E, ao escutarem o que foi revelado ao Mensageiro, tu vês lágrimas a lhes brotarem nos olhos; reconhecem naquilo a verdade,
dizendo: Ó Senhor nosso, cremos! Inscreve-nos entre os testemunhadores!” (Alcorão 5:83)
Como Jesus, filho de Maria, o Profeta Muhammad veio para confirmar a mensagem de todos os profetas antes dele; chamou as pessoas para adorar o Deus Único. Sua missão, entretanto, era diferente dos profetas anteriores (Noé, Abraão, Moisés, Jesus e outros) em um ponto. O Profeta Muhammad veio para toda a humanidade, enquanto que os Profetas antes dele vieram especificamente para seu próprio tempo e povo. O advento do Profeta Muhammad e a revelação do Alcorão completaram a religião que tinha sido revelada ao Povo do Livro.

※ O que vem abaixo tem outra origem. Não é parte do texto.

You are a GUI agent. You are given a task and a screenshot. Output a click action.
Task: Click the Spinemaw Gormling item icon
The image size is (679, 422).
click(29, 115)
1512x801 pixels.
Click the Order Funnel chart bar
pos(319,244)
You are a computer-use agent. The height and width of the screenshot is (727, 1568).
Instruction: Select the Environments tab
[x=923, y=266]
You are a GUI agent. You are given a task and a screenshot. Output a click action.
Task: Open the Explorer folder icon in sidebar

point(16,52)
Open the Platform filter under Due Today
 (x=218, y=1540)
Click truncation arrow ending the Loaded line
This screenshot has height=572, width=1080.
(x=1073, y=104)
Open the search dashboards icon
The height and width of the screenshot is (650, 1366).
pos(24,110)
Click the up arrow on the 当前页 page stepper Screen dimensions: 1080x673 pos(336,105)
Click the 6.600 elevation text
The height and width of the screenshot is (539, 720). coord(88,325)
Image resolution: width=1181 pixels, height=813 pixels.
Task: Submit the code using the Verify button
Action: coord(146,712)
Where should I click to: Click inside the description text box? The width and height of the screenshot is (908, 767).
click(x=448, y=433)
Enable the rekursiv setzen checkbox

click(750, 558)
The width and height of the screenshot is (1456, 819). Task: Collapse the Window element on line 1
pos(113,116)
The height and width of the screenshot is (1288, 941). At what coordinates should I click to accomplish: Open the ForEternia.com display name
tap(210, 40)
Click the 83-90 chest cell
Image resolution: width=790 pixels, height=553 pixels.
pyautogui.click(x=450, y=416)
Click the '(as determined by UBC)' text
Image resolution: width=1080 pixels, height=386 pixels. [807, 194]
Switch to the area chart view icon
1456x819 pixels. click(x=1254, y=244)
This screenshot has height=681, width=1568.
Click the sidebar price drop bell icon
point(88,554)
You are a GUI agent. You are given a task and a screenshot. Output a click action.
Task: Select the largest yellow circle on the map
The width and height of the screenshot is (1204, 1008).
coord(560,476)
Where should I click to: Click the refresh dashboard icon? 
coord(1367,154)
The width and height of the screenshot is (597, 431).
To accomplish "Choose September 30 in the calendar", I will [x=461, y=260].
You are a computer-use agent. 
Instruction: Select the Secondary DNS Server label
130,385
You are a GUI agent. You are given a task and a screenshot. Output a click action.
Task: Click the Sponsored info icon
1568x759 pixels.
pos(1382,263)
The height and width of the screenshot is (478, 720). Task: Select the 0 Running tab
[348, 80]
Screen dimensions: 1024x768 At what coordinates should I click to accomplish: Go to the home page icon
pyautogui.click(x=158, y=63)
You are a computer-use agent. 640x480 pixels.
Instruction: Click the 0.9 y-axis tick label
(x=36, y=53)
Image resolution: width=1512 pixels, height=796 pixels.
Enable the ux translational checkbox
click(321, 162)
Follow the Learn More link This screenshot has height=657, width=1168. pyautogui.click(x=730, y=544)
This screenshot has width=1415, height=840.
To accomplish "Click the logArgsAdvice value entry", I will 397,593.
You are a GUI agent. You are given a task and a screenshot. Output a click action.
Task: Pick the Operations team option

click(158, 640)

Deus falou ao Profeta Muhammad no Alcorão e lhe disse para chamar o Povo do Livro dizendo:
“Dize-lhes (Muhammad): ‘Ó adeptos do Livro, vinde, para chegarmos a um termo comum, entre nós e vós: Comprometamo-nos, formalmente, a não adorar senão a Deus, a não Lhe atribuir parceiros e a não nos tomarmos uns aos outros por senhores, em vez de Deus.” (Alcorão 3:64)
O Profeta Muhammad disse a seus companheiros e, portanto, a toda a humanidade:
“De todos sou o mais próximo ao filho de Maria, e todos os profetas são irmãos paternais, e não houve profeta entre eu e ele (ou seja, Jesus).”
E também:
“Se um homem acredita em Jesus e então acredita em mim, receberá dupla recompensa.” (Saheeh Al-Bukhari)
O Islã é uma religião de paz, respeito e tolerância, e adota uma atitude justa e compassiva em relação às outras religiões, particularmente em relação ao Povo do Livro.